EU Finance Ministers have backed off from a confrontation with the new French President. They had wanted to force France to balance its budget by 2010 but they have been palmed off with an empty promise that the country will do all it can to reduce it borrowing providing that the economy grows. This means that France will continue to borrow until 2012, in spite of earlier undertakings to the contrary. But this is no ordinary wrangle within the Council of Ministers. Sarkozy’s disagreement with the euro-zone Finance Ministers goes to the heart of the Stability Pact and its philosophy. Sarkozy’s decision to attend the meeting of finances uninvited is being seen (at least in the German press) as a wholesale attack on the very fundamentals of the monetary union. For the Germans, the whole EMU structure is based on the independence of the European Central Bank; control over budgets and borrowing; undistorted competition within the euro zone; and benign neglect of the euro exchange rate, the control of inflation being the single priority for the ECB.

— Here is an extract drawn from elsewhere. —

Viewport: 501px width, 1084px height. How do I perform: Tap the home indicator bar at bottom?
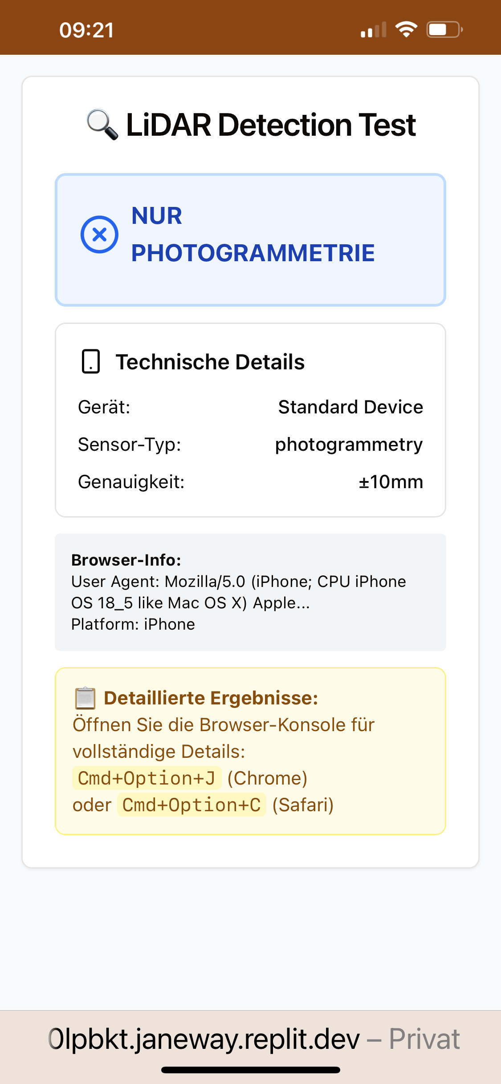pyautogui.click(x=250, y=1070)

Sarkozy, it is alleged, is attacking all four of these pillars of the euro regime. He wants to undermine the Stability Pact (which governs borrowing) and change its rules. He wants to limit the independence of the ECB by requiring it to pursue an exchange rate policy: in particular, he wants the euro to weaken on the foreign exchanges, since thinks that too high a rate damages exports and growth. He wants monetary policy and budgetary policy to be closely coordinated. And he has attacked the principle of undistorted competition by having the reference to it removed from the new treaty which the EU is now drawing up to replace the defunct constitution. Jürgen Stark, the Chief Economist of the ECB, has attacked these proposals and said that they will damage the climate in which the ECB operates, threatening its independence. [‘General attack on the euro,’ Patrick Welter, Frankfurter Allgemeine Zeitung, 11 July 2007]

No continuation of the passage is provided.